| Stated goal |
Arrange the material from the line with "You are a computer-use" up to and including the line with "Instruction: Click the" as a numbered list, leaving out any blank lines.

--- Start Material for the task ---

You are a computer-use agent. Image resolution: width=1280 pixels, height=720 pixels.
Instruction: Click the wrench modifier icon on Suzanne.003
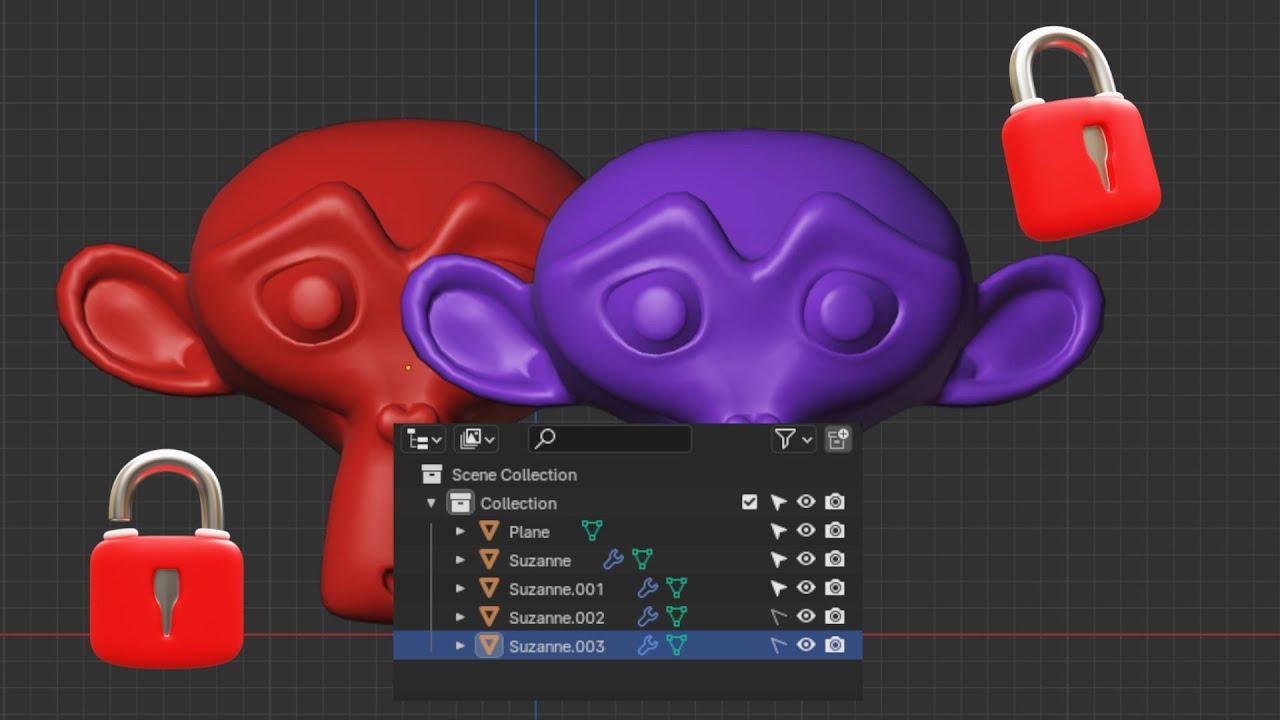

--- End Material for the task ---
--- Start Material for the task ---

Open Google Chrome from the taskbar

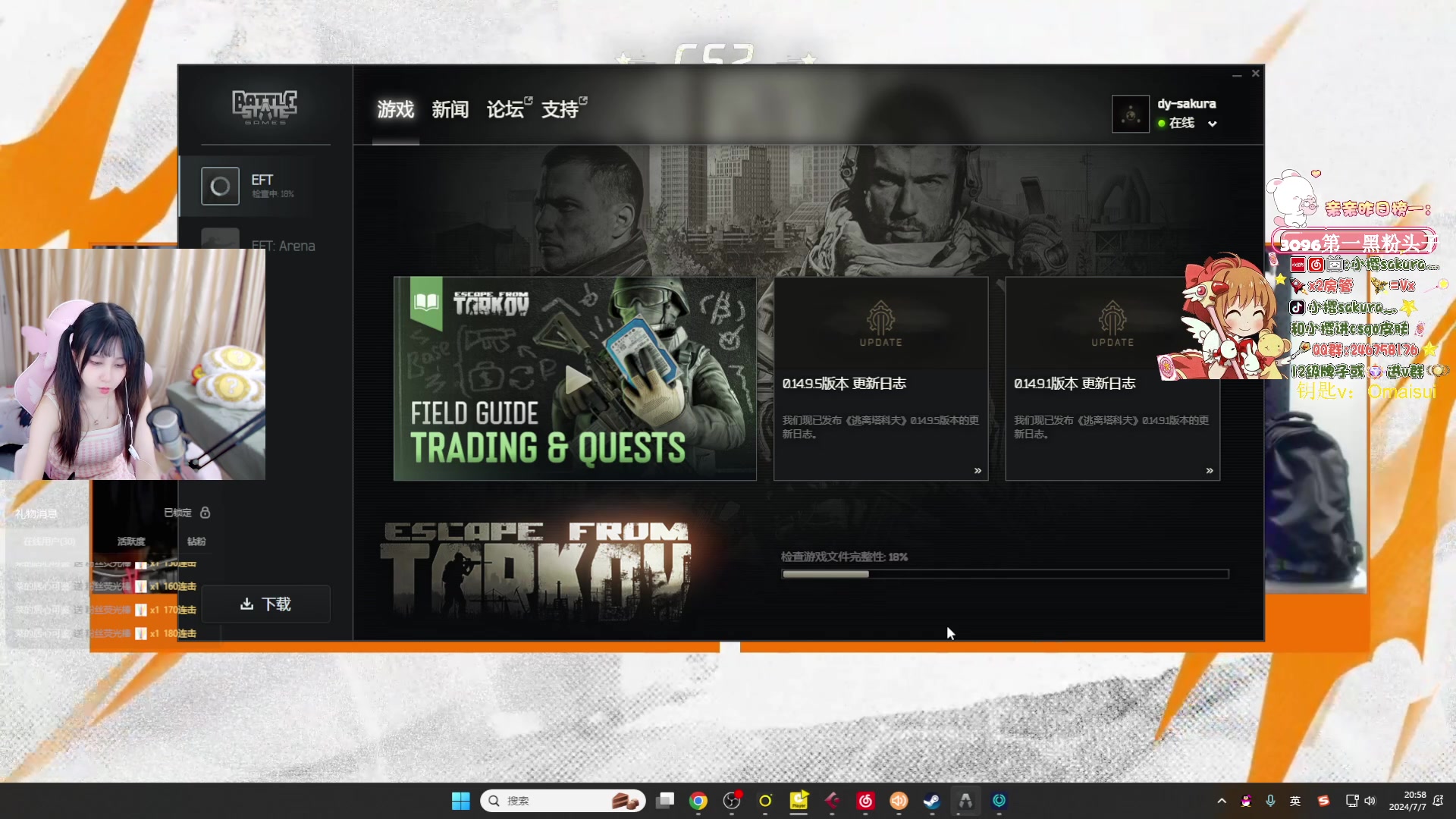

--- End Material for the task ---
--- Start Material for the task ---

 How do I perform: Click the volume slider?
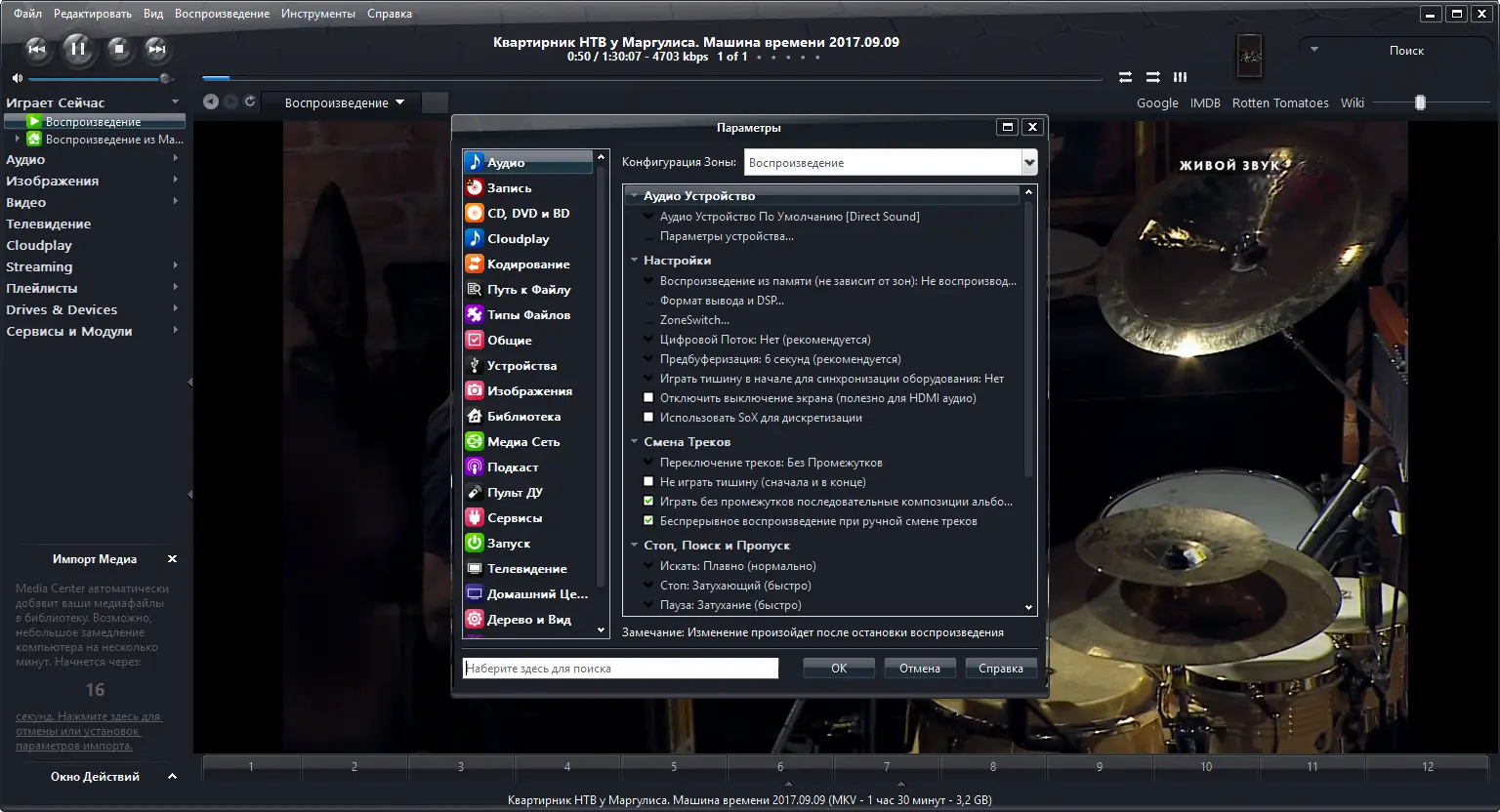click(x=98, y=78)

--- End Material for the task ---

| Task response |
1. You are a computer-use agent. Image resolution: width=1280 pixels, height=720 pixels.
2. Instruction: Click the wrench modifier icon on Suzanne.003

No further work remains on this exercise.